When you estimate the duration of a task to be, say, 8 hours, you should keep these points in mind:

  • The working hours do not have to be continuous, although Project initially assumes that they are the first available hours for work on the calendar following the start of the task. You can later modify the schedule so that the task could be worked on for 1 hour per day for 8 days. The duration (that is, the amount of time spent working on the task) would still be the same.

  • A task that is completed by one person working on it full-time for 8 hours has a duration of 8 hours. But so does a task that is completed by five people working on it full-time for 8 hours. Duration doesn't measure the total amount of work or effort needed to complete the task; it measures the number of units of time on the calendar that are scheduled for work on the task.

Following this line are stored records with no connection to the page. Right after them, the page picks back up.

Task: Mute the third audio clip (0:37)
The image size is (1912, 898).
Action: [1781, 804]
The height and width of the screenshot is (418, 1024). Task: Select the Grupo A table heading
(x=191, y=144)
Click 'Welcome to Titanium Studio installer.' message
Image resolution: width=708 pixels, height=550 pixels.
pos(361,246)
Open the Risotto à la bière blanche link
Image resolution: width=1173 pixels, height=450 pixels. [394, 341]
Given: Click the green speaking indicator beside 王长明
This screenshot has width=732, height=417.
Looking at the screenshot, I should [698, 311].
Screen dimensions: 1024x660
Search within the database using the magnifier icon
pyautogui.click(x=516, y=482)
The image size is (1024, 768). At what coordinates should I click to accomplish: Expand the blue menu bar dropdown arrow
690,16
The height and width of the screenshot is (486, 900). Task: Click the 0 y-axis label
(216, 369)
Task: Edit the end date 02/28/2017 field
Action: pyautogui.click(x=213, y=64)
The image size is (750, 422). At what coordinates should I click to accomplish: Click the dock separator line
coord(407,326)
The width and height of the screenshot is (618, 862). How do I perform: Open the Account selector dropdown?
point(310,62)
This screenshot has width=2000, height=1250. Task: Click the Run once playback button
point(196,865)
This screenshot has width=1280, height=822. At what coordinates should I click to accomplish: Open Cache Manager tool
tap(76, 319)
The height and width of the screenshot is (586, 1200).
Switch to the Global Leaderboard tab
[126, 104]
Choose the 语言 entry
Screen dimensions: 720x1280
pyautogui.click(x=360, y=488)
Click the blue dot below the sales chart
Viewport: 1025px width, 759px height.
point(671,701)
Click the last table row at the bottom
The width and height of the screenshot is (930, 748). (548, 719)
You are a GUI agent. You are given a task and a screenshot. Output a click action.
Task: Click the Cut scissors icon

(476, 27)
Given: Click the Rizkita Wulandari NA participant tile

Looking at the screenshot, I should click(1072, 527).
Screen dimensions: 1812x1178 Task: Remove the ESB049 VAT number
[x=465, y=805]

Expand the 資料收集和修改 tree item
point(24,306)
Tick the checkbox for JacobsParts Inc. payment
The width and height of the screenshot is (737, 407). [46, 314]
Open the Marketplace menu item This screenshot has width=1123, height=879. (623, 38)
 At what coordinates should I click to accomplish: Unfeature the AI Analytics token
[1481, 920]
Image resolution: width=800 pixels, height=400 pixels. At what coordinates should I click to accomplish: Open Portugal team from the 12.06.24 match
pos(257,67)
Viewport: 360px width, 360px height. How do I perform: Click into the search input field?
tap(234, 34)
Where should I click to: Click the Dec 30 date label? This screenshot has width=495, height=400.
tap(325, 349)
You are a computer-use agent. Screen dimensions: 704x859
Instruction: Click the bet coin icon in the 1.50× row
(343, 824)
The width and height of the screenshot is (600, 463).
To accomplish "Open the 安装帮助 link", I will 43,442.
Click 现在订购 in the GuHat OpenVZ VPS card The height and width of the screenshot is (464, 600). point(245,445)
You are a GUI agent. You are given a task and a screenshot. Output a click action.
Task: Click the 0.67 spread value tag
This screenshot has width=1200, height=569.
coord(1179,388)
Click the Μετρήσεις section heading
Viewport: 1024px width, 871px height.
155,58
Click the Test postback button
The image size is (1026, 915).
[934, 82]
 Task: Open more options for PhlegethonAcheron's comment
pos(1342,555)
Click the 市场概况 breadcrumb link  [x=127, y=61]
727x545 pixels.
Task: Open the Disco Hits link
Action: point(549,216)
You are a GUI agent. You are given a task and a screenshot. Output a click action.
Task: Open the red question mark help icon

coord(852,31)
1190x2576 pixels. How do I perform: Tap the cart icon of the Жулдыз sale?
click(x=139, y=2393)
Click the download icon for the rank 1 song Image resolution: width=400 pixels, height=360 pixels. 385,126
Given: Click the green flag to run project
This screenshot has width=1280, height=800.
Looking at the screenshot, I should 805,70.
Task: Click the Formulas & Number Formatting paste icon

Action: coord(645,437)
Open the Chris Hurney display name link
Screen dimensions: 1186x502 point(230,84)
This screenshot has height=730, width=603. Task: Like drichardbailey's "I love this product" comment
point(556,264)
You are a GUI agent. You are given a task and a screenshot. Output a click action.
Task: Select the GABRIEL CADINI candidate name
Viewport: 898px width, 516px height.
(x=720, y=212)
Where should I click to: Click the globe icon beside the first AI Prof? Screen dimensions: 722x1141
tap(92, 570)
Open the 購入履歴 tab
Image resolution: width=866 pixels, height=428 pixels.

  • When estimating durations, you should consider past experience with similar tasks , the experience and skill level of the resources you plan to use, and the number of resources you plan to use. You need to remember these assumptions when you later assign the resources to the task, so you can assign the same number you were thinking about when you estimated the duration. If you are not assigning resources as you estimate the task duration, you might want to use the Notes field to remind yourself of the resource configuration you assumed for the duration estimate. For more information, see the section "Attaching Notes to Tasks," later in this chapter.

NOTE

If you already have predetermined dates for starting and finishing all your tasks, you can enter those dates in the Task Form view and let Project calculate the duration implied by the dates; see "Project Extras: Letting Project Calculate Duration," at the end of this chapter.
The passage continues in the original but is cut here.